Timo Zahnleiter

Personal information
- Full name: Hans-Dieter Zahnleiter
- Date of birth: 16 December 1948 (age 77)
- Place of birth: Mannheim, Germany
- Position(s): Midfielder; left-back;

Senior career*
- Years: Team / Apps / (Gls)
- 1967–1971: VfR Mannheim
- 1971–1974: 1860 Munich
- 1974–1977: AEK Athens / 30 / (7)
- 1977–1979: VfR Bürstadt
- 1979–1981: Wormatia Worms / 63 / (4)

Managerial career
- 1983–1984: Darmstadt 98 (assistant)
- 1984: 1. FC Köln (assistant)
- 1986–1987: Eintracht Frankfurt (assistant)
- 1987–1989: Eintracht Frankfurt
- 1989–1990: Viktoria Aschaffenburg
- 1990: Energie Cottbus
- 1991–1992: VfB Marburg
- 1993–1994: Rot-Weiß Walldorf
- 1995–1996: PAS Giannina
- 1996–1997: Ethnikos Piraeus
- 1998–1999: Ethnikos Asteras
- 1999–2001: Anagennisi Karditsa
- 2005–2008: SV Seckenheim

= Timo Zahnleiter =

German footballer (born 1948)

Hans-Dieter "Timo" Zahnleiter (born 16 December 1948) is a German former professional football player and manager who played as a midfielder.

==Club career==
Zahnleiter started his professional career in 1967 playing for VfR Mannheim until 1971. Afterwards, he spent the next three years in 1860 Munich, who compteted at 2. Bundesliga at the time. From 1973 his playing time was signifianctly reduced, since he was suffering from injuries.

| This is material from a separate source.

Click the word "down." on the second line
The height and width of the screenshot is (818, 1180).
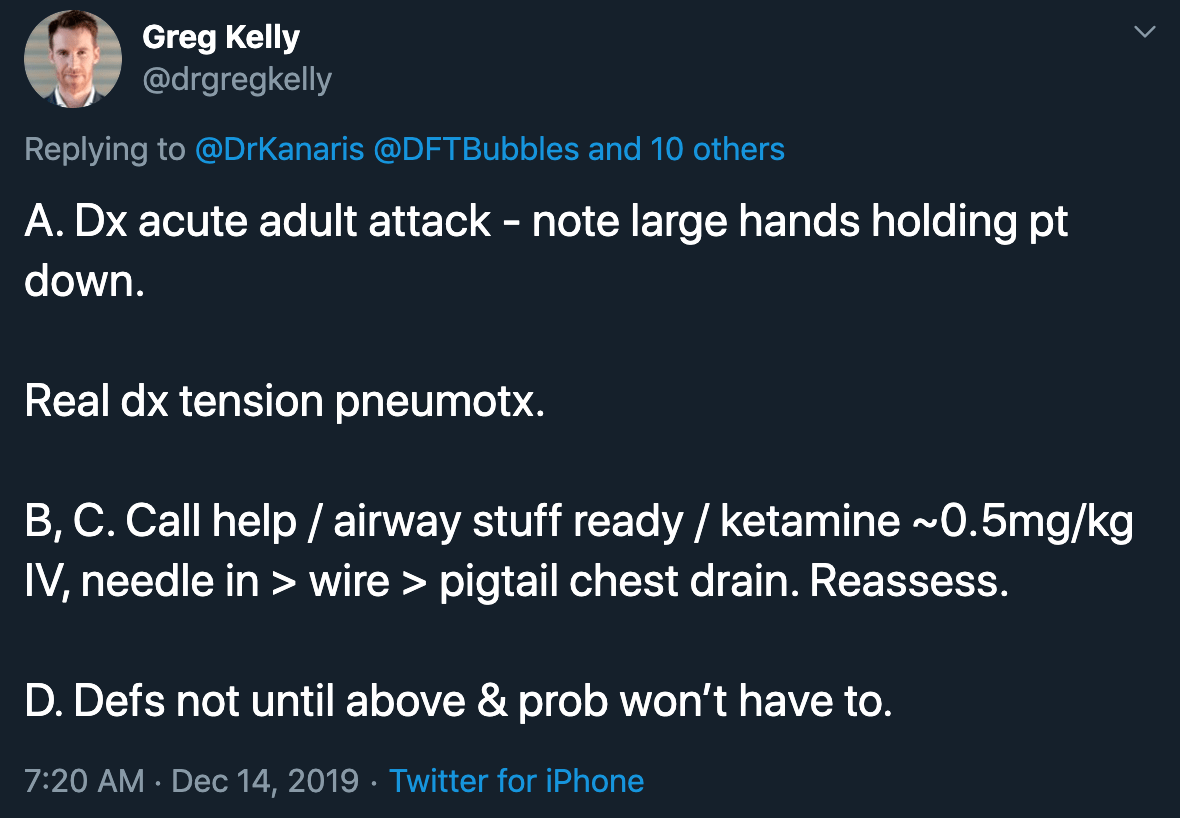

In July 1974, he moved to Greece and signed for AEK Athens for a fee of 150,000 Deutsche Marks (1.2 million drachmas), alongside his fellow countryman, Walter Wagner. Zahnleiter played in the midfield and was distinguished mainly for his blocking skills, however, from the second year he was placed on the left side of the defense by František Fadrhonc, since the latter believed that this way AEK would achieve more beauty in their game. At AEK he suffered from injuries again and eventually in February 1977 he was released and returned to Germany to undergo surgery.

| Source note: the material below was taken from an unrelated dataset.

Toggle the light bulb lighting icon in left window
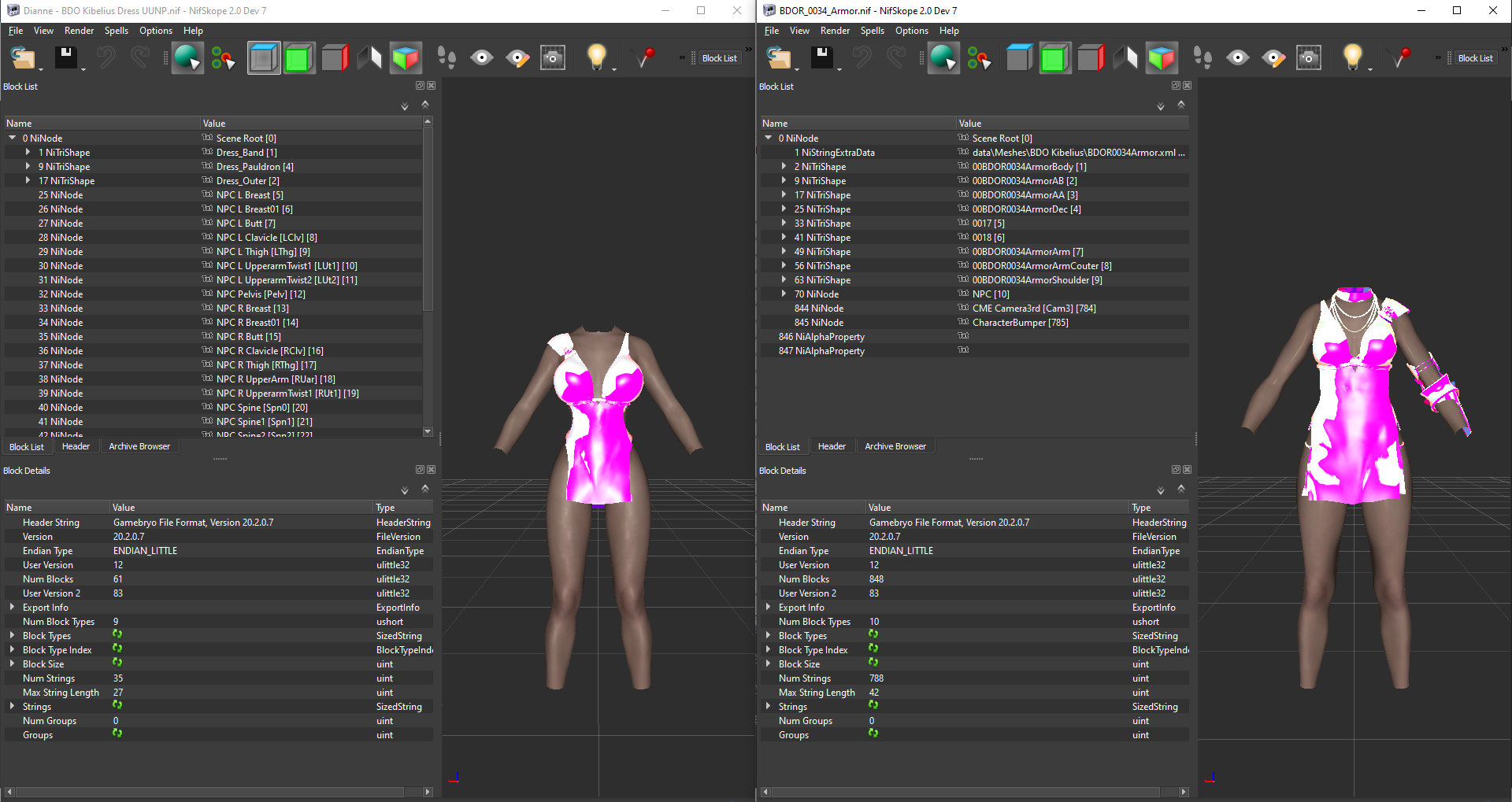1512x802 pixels. (x=597, y=57)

Afterwards, he played in VfR Bürstadt for one year and in Wormatia Worms for two years, where he also completed his football career.

==Managerial career==
Zahnleiter began his coaching career in 1983, as an assistant in Darmstadt 98 in the 2. Liga, while in 1984 he joined the coaching staff of 1. FC Köln again as an assistant. Then he had a spell at Eintracht Frankfurt until 1989 and other German teams such as Viktoria Aschaffenburg, Energie Cottbus, VfB Marburg and Rot-Weiß Walldorf until 1994 and in 1995 he returned to Greece on behalf of PAS Giannina. Subsequently, and in successive order, he assumed the technical leadership of Ethnikos Piraeus, Ethnikos Asteras and Anagennisi Karditsa, but without any remarkable success. In January 1999, he was removed from Anagennisi Karditsa due to poor results and then returned to Germany, being the coach of SV Seckenheim at the Landesliga from 2005 to 2008 period.